The low availability of donor tissue obtained from breastfeeding parents has unquestionably limited our understanding of the cellular and molecular physiology of human lactation. Rare biobanks exist, most notably the Susan G. Komen Tissue Bank at the IU Simon Cancer Center [12], with judicious use of these precious samples providing some opportunity for discoveries in mice to be tested in human. Tissue donation during this sensitive stage, however, is taxing (Fig. 4) and risks the development of milk fistulas or breast infection, both of which may compromise subsequent breastfeeding ability [138]. Moreover, tissue obtained from breastfeeding donors is often fixed or snap frozen, prohibiting its use in live cell/tissue assays. The elucidation of many aspects of cell and tissue dynamics during lactation thus requires input from mammalian model organisms, the most common of which is mouse, but includes domestic and agricultural animals. Improved methods for minimally-invasive, low risk longitudinal sampling of bovine tissue offers an important avenue for studies requiring repeat sampling of mammary tissue [139]. Protocols describing the creation of organoids that model aspects of lactation and involution have also now emerged and offer opportunities for assessing cellular dynamics during this stage [140].Fig. 4A Tissue obtained from a voluntary 6-core breast biopsy of a lactating parent (3 cores visible, black arrows), showing the amount of tissue that can be obtained using this approach. B In this instance, milk pumped from the biopsied (left) breast remained contaminated by blood for more than 24-h post-biopsy, which is considered normal
Our understanding of the roles and mechanisms of the neurohormone oxytocin (OXT) during lactation is one example of an area of research that has benefited greatly by the use of animal models [141]. While connections between OXT and lactation were first observed in the early 1900 s, it was not until nearly a century later that this link was confirmed with the development of ligand and receptor null mice [142]. Knockout animals were reported to have normal parturition (an observation which has since been disputed [143]) but were unable to expel sufficient milk to support their litters [142, 144, 145]. More recently, advanced imaging studies using tissue obtained from transgenic mice have provided further depth to our understanding of OXT signaling in the mammary gland, with in vivo imaging of fluorescent reporter mice suggesting OXT-mediated basal cell contractions facilitate the release of mature lipid droplets from luminal cells [146]. Imaging of lactating tissue expressing genetically-encoded calcium (Ca^2+^) sensors has also revealed that basal cell contractions are Ca^2+^ signal dependent [147] and knockout models have shown a requirement for ORAI1 Ca^2+^ channels [148]. It is hard to imagine that these important mechanistic insights into the physiology of lactation could have been made without the use of mouse models.

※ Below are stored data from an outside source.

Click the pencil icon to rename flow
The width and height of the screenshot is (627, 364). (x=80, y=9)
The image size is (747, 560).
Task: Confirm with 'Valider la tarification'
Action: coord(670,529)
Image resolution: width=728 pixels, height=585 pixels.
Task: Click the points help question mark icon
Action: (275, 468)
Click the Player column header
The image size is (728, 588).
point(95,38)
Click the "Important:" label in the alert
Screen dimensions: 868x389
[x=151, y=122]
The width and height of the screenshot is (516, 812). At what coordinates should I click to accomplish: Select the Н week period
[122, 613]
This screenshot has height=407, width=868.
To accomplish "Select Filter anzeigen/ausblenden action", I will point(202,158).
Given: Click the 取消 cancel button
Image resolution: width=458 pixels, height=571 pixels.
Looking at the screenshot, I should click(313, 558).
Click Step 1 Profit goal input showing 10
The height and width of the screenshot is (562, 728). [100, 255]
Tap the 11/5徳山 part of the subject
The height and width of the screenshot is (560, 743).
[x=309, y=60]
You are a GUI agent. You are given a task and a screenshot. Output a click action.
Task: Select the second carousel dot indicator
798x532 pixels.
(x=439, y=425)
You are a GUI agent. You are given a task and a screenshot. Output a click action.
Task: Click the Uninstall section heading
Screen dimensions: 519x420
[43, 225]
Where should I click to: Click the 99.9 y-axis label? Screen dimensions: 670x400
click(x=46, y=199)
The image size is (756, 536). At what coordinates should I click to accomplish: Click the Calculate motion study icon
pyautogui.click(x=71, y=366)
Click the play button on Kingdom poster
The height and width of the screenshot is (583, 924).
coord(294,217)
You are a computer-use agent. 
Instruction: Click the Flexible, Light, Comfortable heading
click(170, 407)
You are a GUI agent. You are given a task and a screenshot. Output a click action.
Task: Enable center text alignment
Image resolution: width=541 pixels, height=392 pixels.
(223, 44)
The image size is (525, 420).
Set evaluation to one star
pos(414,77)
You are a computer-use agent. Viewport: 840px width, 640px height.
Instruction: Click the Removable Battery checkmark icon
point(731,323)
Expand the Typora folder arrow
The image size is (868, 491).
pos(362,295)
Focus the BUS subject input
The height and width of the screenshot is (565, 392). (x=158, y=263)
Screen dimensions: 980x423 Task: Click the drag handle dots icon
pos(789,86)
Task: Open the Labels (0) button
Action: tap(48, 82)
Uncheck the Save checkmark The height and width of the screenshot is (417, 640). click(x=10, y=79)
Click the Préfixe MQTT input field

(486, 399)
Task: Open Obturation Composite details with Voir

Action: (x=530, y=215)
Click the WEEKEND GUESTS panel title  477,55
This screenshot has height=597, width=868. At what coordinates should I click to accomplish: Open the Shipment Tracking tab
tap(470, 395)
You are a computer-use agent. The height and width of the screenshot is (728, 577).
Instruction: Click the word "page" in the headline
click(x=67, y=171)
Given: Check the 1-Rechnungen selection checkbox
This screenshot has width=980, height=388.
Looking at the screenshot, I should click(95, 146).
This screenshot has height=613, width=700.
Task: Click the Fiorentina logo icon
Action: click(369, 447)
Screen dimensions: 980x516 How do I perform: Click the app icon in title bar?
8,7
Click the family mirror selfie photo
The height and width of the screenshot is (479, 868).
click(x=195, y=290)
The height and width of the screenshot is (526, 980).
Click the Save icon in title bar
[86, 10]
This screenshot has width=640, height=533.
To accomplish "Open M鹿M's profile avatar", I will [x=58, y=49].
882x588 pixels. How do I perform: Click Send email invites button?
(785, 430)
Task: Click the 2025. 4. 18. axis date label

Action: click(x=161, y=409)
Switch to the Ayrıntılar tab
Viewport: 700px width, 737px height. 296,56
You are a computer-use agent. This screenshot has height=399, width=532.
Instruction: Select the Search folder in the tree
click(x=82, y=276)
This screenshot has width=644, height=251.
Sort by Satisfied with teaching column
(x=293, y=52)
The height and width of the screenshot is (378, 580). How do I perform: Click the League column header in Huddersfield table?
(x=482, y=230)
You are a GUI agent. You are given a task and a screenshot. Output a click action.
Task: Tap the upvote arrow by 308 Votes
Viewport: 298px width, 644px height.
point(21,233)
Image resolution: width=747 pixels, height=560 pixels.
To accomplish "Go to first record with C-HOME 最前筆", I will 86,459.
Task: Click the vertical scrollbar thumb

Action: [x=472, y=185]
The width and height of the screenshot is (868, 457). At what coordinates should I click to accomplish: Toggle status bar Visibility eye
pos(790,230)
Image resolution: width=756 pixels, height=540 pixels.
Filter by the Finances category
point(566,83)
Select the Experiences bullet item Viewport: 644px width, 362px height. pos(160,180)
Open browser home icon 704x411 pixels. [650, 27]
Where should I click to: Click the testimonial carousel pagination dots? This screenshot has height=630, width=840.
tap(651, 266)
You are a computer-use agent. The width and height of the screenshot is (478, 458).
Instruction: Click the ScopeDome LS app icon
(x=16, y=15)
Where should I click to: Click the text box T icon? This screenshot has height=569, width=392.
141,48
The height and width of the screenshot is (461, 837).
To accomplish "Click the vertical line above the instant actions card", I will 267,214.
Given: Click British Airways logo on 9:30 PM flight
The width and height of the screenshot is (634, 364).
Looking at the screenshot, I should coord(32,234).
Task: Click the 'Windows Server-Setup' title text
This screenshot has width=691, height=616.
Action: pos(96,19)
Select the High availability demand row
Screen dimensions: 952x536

Clinical and fundamental research in lactation biology go hand-in-hand, each having its enduring strengths and limitations. With the necessary funding, collaboration and communication, advances in transcriptomic screening could one day be harnessed to routinely test a consenting birthing parent for known mutations that may impact their ability to produce or release milk. This would help to reduce the distress that many new parents experience when they continue to struggle and ultimately fail to produce enough milk to support their baby [149]. Similarly, studies assessing genetic differences in cells obtained from the milk of parents with low milk supply or altered nutritional composition could help to identify mechanisms impacting lactation competency [150]. A greater understanding of the unique properties of breast milk may help start-up companies seeking to create breast milk in vitro as an alternative to infant formula [151]. Finally, a persistent clinical challenge in lactation biology is the deficit of galactagogues, with currently available options suffering from limited efficacy and, in some cases, significant potential adverse effects [152, 153]. A greater understanding of the signaling pathways underpinning lactation would surely aid in the discovery and development of new therapeutic agents to boost milk supply [154].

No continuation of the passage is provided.